However, a pure measure of lever-pressing is available in the lever-press training prior to the beginning of fear discrimination. I am curious if lever press rates observed during this time predict performance in punishment and suppression. For example, rats showing high press rates prior to discrimination may be punishment-insensitive rats OR these rats may show less conditioned suppression. These relationships could be initially examined with simple tests like Pearson's correlation coefficient. This would provide a clearer and more direct examination of the relationship between reward and conditioned punishment & conditioned suppression. If relationships are found, multi-dimensional scaling and principal components could be performed with this factor.

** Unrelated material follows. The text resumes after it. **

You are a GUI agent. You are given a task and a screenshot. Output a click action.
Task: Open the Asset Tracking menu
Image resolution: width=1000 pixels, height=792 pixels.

Punishment vs. Conditioned Punishment

The Abstract and Introduction describe the impetus of the study to disentangle reward, punishment and Pavlovian fear (suppression). For the most part, this is reasonable and sets up the reader for the study performed. As the authors are aware (indeed, Dr. Killcross is an author) this procedure was initially designed to dissociate conditioned suppression from conditioned punishment (Killcross et al., 1997). Punishment and conditioned punishment are likely to require independent + overlapping neural and behavioral mechanisms. For this reason, I think it would be prudent to state in the Abstract that conditioned punishment is measured. This should also be stated at the end of the Introduction – when the behavioral procedure is discussed. Indeed, when I first started reading the manuscript, I assumed direct punishment was going to be assessed. Ultimately, I think the use of conditioned punishment – as the authors performed – was more appropriate. Making this clear at the outset of the manuscript will better prepare the reader for the experiment that was performed.

Reviewer #3:

This is an excellent paper in which the authors used a creative two-lever operant procedure to study individual differences in punishment responding and the relationship between responding to punishment of food reward, conditioned fear responding to the punishment cue, and responding for food reward. The main finding is that punishment responding is unrelated to either conditioned fear or food reward responding. The main important general conclusion is that punishment insensitivity is not due to either reduced aversion sensitivity or higher reward value. The authors proposed that punishment insensitivity reflects a failure to learn instrumental control over punishment.

Overall, the behavioral procedure is elegant, the behavioral effects appear robust and reproducible, the experimental methodology is sound, and the statistical analyses are appropriate to the experimental design and research questions. The paper is also very well written and includes appropriate historical citations. I enclose below several comments.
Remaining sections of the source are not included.